Work order: Return every entry below exactly as written.

____

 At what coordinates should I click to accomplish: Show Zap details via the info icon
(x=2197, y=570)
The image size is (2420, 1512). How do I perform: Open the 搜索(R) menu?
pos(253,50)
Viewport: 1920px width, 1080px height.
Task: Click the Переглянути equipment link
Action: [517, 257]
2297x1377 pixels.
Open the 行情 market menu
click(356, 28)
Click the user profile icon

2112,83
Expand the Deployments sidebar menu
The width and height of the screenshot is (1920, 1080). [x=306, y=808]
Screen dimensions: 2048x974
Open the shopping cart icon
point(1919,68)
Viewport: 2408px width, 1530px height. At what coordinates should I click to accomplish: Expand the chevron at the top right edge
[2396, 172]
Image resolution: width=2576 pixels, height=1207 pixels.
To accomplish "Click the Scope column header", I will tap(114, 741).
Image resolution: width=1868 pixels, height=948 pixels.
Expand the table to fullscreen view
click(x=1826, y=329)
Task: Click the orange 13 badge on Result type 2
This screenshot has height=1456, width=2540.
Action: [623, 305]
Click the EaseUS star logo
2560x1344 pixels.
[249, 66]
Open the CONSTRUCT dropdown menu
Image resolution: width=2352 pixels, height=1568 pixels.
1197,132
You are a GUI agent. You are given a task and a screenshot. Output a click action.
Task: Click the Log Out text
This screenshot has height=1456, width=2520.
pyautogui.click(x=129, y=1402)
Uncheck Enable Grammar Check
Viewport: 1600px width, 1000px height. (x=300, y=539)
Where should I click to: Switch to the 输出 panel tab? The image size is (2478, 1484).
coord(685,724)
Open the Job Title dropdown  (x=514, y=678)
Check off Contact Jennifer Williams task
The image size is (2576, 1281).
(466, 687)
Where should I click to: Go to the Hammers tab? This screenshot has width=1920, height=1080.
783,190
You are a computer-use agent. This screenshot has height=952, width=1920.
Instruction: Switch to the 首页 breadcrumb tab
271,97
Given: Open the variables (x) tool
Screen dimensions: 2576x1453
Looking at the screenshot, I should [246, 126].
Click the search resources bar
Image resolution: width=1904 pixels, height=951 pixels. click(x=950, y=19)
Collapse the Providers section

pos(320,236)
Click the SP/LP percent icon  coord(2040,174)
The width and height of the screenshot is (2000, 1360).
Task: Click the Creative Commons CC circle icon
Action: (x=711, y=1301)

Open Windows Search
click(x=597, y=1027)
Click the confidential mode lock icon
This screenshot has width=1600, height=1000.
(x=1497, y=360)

____

Answer for this exercise:
 At what coordinates should I click to accomplish: Show Zap details via the info icon
(x=2197, y=570)
The image size is (2420, 1512). How do I perform: Open the 搜索(R) menu?
pos(253,50)
Viewport: 1920px width, 1080px height.
Task: Click the Переглянути equipment link
Action: [517, 257]
2297x1377 pixels.
Open the 行情 market menu
click(356, 28)
Click the user profile icon

2112,83
Expand the Deployments sidebar menu
The width and height of the screenshot is (1920, 1080). [x=306, y=808]
Screen dimensions: 2048x974
Open the shopping cart icon
point(1919,68)
Viewport: 2408px width, 1530px height. At what coordinates should I click to accomplish: Expand the chevron at the top right edge
[2396, 172]
Image resolution: width=2576 pixels, height=1207 pixels.
To accomplish "Click the Scope column header", I will tap(114, 741).
Image resolution: width=1868 pixels, height=948 pixels.
Expand the table to fullscreen view
click(x=1826, y=329)
Task: Click the orange 13 badge on Result type 2
This screenshot has height=1456, width=2540.
Action: [623, 305]
Click the EaseUS star logo
2560x1344 pixels.
[249, 66]
Open the CONSTRUCT dropdown menu
Image resolution: width=2352 pixels, height=1568 pixels.
1197,132
You are a GUI agent. You are given a task and a screenshot. Output a click action.
Task: Click the Log Out text
This screenshot has height=1456, width=2520.
pyautogui.click(x=129, y=1402)
Uncheck Enable Grammar Check
Viewport: 1600px width, 1000px height. (x=300, y=539)
Where should I click to: Switch to the 输出 panel tab? The image size is (2478, 1484).
coord(685,724)
Open the Job Title dropdown  (x=514, y=678)
Check off Contact Jennifer Williams task
The image size is (2576, 1281).
(466, 687)
Where should I click to: Go to the Hammers tab? This screenshot has width=1920, height=1080.
783,190
You are a computer-use agent. This screenshot has height=952, width=1920.
Instruction: Switch to the 首页 breadcrumb tab
271,97
Given: Open the variables (x) tool
Screen dimensions: 2576x1453
Looking at the screenshot, I should [246, 126].
Click the search resources bar
Image resolution: width=1904 pixels, height=951 pixels. click(x=950, y=19)
Collapse the Providers section

pos(320,236)
Click the SP/LP percent icon  coord(2040,174)
The width and height of the screenshot is (2000, 1360).
Task: Click the Creative Commons CC circle icon
Action: (x=711, y=1301)

Open Windows Search
click(x=597, y=1027)
Click the confidential mode lock icon
This screenshot has width=1600, height=1000.
(x=1497, y=360)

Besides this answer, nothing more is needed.